Retired NASA astronaut believes Trump proposal of a Space Force "is right on target"
LANSING, Mich. —
A former NASA took the stage at Lansing Community College Tuesday, bringing his out of this world experience to life for the crowd.
Colonel Jack Lousma was born in Grand Rapids and is a University of Michigan graduate. He joined NASA in 1966 and served with the agency for 17 years. During that time, he was a support crew member for Apollo 9, Apollo 10 and Apollo 13. Then in 1973, he headed for space where he was part of the Skylab 2 team and spent 59 days in space, orbiting the Earth 858 times. In 1982, Lousma went to space again; this time, part of the third test flight of Space Shuttle Columbia, spending eight days orbiting the Earth 180 times.

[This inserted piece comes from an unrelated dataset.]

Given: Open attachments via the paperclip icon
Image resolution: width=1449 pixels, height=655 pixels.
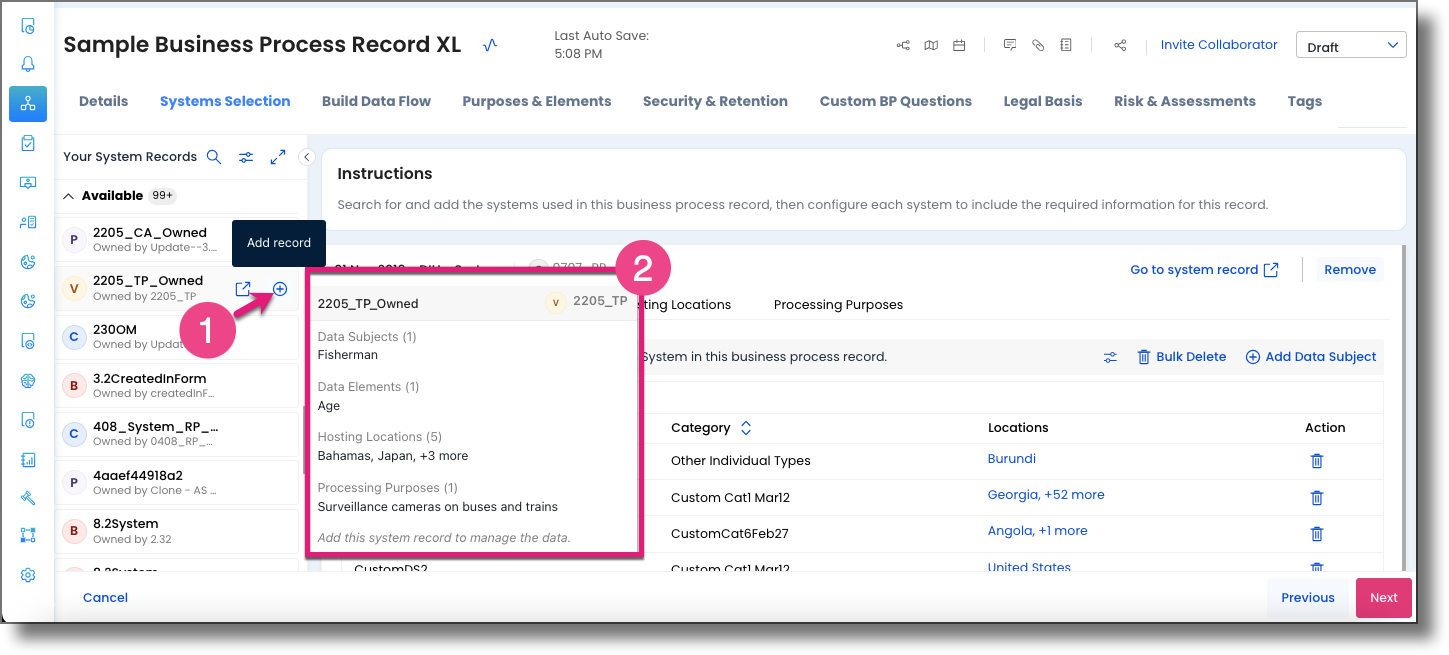Looking at the screenshot, I should pos(1037,44).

Lousma retired from NASA in 1983 and then ran an unsuccessful bid for U.S. Senate against longtime Democratic Senator Carl Levin in 1984.
The astronaut has seen NASA evolve, and believes talks of privatizing NASA is part of that and will ensure the program continues. Lousma also agrees with the idea of a Space Force, that Vice President Mike Pence talked about in early August, as new, sixth branch of the military.
“They [China and Russia] have started to militarize space, and if we don’t, we’re going to be in a dangerous situation and we have to have a way to defend ourselves,” Lousma said. “I think that’s what the Space Force is all about and I think Trump’s idea to do that is right on target.”